Regular yoga may improve life of cancer survivors: study
Researchers from University of Rochester in the US found that those who did two 75 minute yoga sessions a week for a month were less tired and had better social, physical and emotional wellbeing.
Scientists studied 245 women who had been treated for breast cancer, with an average age of 54 years. The women had experienced any diagnosis of the disease - except metastatic cancer - had completed all standard treatments, and had "persistent sleep disturbance," 'the Telegraph' reported.
Researchers questioned women about their energy and pain levels, sleep patterns, social interactions, mental state and ability to work and then divided them into two groups.
The first group, which consisted of 123 women, attended a specially designed course of YOCAS - yoga for cancer survivors - with a specified instructor. In the second group, none of the women did yoga. The yoga course included breathing exercises, meditation, and 18 Hatha and restorative yoga postures.

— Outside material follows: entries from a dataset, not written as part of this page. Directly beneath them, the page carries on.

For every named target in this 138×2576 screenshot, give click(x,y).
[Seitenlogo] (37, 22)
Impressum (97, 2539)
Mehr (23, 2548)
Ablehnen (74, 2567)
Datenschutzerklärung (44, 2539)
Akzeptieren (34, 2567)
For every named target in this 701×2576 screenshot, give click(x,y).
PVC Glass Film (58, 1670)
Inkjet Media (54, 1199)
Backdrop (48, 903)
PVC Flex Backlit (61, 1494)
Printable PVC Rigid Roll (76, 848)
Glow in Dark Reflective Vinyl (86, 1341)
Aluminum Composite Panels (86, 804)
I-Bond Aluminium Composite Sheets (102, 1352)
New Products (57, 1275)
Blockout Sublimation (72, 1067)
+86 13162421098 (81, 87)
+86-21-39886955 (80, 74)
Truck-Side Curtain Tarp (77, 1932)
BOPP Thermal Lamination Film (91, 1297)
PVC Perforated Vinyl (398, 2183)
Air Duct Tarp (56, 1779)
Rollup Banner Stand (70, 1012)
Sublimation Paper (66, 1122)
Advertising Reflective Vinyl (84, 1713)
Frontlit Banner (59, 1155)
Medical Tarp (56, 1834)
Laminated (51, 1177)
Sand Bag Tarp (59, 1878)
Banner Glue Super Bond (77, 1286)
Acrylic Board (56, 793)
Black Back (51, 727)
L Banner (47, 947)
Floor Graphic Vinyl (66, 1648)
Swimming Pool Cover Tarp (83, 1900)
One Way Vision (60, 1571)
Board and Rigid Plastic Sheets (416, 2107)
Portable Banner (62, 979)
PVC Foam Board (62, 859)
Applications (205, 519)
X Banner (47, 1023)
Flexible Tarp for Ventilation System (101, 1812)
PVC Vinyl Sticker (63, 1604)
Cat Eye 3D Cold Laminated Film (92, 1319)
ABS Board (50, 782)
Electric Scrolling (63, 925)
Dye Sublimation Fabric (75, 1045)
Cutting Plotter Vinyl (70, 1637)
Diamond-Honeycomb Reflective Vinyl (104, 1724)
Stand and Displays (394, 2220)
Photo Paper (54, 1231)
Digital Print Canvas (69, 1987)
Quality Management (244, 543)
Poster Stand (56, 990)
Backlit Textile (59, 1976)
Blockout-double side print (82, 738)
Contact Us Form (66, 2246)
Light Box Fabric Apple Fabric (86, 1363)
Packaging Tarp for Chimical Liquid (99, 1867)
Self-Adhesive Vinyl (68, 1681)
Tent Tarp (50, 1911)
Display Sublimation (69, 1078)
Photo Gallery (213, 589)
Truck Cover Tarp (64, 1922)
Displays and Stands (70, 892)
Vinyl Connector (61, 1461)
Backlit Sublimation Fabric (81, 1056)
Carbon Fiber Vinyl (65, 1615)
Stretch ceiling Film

After one month, all women were again questioned about their lifestyle. Those in the first group had better quality of sleep, less insomnia and less fatigue. Researchers measured quality of life, using a symptom inventory scale, in which patients indicated the extent to which they were troubled by sleep disturbances and tiredness.
Women who did yoga had an improved score of an average 3.6 to 2.5 - a 44 per cent rise. There was no change in the scores of women who did not do yoga - they remained at their average initial score of 3.4.
"This low to moderate intensity yoga was found to be very beneficial for breast cancer survivors," said Anita Peoples from University of Rochester. "As yet, nothing has been found that works as well as yoga at improving quality of life among those who have suffered from the disease," she said.